Article Text
Abstract
Introduction Cardiac biomarkers of myocardial injury and dysfunction are commonly raised in patients hospitalised with COPD exacerbations and are independent predictors of mortality. The relevance of this to the majority of community-treated events has not previously been studied.
Methods We prospectively measured serum troponin T and N-terminal brain pro-natriuretic peptide (NT-proBNP) in 55 patients from the London COPD Cohort in the stable state, at exacerbation onset and thereafter at days 3 (n = 44), 7 (n = 39), 14 (n = 38), and 35 (n = 25) during recovery. Exacerbation assessments were undertaken within one week of symptom onset, prior to therapy, and defined by two consecutive days of new or increased respiratory symptoms on prospectively-completed daily patient diary cards requiring at least one major (dyspnoea, sputum purulence, sputum volume) and another major or minor symptom (coryza, wheeze, sore throat and cough).
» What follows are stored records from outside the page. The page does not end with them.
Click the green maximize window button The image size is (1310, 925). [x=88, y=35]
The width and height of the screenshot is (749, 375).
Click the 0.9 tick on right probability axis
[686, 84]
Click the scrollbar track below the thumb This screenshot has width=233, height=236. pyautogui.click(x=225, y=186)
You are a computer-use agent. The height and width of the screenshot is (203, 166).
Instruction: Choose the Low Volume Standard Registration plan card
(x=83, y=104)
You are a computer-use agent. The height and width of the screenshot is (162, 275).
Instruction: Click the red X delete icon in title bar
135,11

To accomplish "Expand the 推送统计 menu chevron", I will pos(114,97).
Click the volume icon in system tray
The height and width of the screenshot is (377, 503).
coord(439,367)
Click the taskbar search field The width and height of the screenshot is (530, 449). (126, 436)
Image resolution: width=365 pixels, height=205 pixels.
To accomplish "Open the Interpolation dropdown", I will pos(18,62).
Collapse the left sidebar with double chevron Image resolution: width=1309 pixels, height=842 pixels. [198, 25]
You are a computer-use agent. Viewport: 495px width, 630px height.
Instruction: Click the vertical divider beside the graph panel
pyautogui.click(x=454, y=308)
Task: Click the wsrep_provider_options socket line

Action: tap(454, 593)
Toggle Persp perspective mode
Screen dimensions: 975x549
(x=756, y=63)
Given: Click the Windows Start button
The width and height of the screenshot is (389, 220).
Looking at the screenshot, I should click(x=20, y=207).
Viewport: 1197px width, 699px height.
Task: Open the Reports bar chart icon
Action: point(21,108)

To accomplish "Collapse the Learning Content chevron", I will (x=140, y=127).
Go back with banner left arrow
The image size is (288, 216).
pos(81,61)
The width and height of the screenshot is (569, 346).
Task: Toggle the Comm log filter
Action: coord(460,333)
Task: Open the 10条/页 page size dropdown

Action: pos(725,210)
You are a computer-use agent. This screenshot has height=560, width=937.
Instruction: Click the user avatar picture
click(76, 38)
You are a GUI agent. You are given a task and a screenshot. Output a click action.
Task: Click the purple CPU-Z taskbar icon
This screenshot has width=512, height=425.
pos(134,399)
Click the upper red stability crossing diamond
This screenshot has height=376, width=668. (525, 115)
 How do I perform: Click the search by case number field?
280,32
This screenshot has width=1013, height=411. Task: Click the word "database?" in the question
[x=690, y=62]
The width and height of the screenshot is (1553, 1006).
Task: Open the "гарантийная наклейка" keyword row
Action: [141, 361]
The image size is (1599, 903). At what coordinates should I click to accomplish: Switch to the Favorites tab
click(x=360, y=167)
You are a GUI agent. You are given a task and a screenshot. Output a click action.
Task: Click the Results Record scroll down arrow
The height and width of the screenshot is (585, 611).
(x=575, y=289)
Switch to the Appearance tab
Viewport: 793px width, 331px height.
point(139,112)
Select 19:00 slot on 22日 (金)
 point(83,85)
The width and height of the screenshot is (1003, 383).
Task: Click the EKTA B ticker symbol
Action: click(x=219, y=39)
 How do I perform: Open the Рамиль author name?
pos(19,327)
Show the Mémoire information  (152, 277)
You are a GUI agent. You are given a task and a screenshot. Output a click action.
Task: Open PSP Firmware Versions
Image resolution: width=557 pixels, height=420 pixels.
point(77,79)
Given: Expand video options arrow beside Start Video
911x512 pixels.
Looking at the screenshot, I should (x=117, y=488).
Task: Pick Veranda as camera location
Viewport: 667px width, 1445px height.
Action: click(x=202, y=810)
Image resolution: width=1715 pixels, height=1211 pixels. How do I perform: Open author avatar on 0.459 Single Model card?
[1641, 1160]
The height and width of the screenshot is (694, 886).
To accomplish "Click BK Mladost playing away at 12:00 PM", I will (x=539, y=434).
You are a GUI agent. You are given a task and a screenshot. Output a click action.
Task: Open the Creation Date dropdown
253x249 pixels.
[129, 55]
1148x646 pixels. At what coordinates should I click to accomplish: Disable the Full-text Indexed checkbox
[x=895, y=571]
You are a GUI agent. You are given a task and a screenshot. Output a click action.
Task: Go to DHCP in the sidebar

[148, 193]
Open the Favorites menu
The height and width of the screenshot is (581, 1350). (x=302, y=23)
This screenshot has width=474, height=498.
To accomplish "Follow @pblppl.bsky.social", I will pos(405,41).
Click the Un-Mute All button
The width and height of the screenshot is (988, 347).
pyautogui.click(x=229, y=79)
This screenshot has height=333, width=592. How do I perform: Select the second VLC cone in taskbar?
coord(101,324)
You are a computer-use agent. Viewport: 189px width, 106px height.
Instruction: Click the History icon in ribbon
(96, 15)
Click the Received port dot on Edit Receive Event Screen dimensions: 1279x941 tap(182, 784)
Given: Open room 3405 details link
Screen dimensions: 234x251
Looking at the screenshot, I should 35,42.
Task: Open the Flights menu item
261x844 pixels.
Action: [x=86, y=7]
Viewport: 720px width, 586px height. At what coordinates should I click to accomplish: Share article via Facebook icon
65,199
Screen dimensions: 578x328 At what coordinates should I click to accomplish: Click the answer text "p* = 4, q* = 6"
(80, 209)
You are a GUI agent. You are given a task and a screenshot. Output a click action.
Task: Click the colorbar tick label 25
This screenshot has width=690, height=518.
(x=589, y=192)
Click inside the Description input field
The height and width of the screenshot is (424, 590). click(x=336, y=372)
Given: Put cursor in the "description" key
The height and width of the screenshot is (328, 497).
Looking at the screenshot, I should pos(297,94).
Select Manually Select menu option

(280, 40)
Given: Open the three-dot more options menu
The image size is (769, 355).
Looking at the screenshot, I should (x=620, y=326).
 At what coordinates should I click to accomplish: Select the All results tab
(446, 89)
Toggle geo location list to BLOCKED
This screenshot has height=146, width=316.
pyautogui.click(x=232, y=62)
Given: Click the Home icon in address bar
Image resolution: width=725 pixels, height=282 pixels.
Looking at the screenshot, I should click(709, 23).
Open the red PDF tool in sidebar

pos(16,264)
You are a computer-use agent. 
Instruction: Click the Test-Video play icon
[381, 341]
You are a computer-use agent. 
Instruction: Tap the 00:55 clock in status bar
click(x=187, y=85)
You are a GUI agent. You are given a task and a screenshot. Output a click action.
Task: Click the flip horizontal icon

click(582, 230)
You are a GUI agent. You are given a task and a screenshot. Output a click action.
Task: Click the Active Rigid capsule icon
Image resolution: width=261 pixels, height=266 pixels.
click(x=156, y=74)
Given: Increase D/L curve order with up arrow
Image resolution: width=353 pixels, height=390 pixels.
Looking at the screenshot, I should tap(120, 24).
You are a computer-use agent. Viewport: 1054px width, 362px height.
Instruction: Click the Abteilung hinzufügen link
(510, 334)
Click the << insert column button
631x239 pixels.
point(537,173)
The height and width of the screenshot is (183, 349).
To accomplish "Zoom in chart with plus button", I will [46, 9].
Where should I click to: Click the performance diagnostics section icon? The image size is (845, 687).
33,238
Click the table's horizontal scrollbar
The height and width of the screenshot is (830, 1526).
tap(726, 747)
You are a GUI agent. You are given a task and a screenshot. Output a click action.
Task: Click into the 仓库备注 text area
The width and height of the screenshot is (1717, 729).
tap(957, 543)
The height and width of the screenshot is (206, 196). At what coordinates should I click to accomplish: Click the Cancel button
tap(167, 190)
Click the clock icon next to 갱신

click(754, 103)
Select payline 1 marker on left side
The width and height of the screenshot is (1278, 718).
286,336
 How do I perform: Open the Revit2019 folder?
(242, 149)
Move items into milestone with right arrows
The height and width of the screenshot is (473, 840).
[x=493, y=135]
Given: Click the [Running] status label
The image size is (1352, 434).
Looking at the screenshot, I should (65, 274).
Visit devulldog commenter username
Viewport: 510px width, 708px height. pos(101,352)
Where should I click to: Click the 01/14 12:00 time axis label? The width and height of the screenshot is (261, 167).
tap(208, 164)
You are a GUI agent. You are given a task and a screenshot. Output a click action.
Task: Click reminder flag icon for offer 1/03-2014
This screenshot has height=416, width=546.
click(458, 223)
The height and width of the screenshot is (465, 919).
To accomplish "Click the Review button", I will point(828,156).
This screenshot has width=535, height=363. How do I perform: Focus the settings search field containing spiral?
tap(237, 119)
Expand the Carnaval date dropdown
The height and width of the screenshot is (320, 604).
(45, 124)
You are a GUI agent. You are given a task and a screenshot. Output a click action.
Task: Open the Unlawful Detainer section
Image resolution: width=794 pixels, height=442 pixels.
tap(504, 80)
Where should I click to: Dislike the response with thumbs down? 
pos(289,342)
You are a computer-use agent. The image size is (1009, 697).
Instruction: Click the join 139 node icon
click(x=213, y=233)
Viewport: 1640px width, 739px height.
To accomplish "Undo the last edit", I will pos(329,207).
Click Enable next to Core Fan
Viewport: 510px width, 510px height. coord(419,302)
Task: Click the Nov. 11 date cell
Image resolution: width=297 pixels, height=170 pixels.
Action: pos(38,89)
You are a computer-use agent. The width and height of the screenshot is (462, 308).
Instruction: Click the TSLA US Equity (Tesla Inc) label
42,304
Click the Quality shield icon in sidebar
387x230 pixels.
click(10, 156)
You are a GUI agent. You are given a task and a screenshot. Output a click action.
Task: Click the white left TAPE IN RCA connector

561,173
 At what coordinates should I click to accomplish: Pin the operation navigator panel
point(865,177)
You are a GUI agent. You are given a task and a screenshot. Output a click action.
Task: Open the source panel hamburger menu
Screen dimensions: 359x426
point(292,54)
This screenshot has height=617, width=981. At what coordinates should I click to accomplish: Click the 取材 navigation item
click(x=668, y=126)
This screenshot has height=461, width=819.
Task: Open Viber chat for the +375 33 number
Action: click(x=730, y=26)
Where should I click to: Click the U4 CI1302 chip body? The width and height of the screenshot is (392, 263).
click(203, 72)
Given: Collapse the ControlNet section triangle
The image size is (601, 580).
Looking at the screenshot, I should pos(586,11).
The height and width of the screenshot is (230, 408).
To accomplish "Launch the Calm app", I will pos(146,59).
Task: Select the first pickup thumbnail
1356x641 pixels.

Results Cardiac biomarkers rose from the stable state to exacerbation (mean ( ± SD) troponin T 0.012 ( ± 0.011) vs 0.017 ( ± 0.016) µg/L, p < 0.001; NT-proBNP 23.1 ( ± 39.2) vs 36.0 ( ± 56.5) pg/ml, p < 0.001). These increases were significantly higher in those with known IHD (n = 12) compared to those without IHD (n = 43) (mean ( ± SD) increase in troponin T 0.011 ( ± 0.009) vs 0.003 ( ± 0.006) µg/L, p = 0.003; NT-proBNP 38.1 ( ± 37.7) vs 5.9 ( ± 12.3) pg/ml, p < 0.001).
Cardiac biomarkers did not fall during the initial five-week exacerbation recovery period (troponin T -0.0003µg/L/day (95% CI -0.0008 to 0.0004), p = 0.431; NT-proBNP -0.096 pg/ml/day (95% CI -0.631 to 0.438), p = 0.723). They remained more elevated in those with IHD (n = 12) than in those without IHD (n = 43) during the five week recovery period (troponin T AUC 0.368 ± 0.311 µg/L/35days vs 0.088 ± 0.174 µg/L/35days, p < 0.001; NT-proBNP AUC 1590 ± 2620 pg/ml/35days vs 279 ± 725 pg/ml/35days, p = 0.005).
Longer exacerbations were associated with greater myocardial injury at exacerbation (higher serum troponin T) and the magnitude of change from the stable state (rho = 0.323, p = 0.027; rho = 0.390, p = 0.007 respectively).
Conclusions Myocardial injury and dysfunction is common and clinically significant during COPD exacerbations in those with underlying IHD and relates to exacerbation length. Alternative approaches to mitigate cardiovascular complications, in stable COPD and at exacerbation, require further study.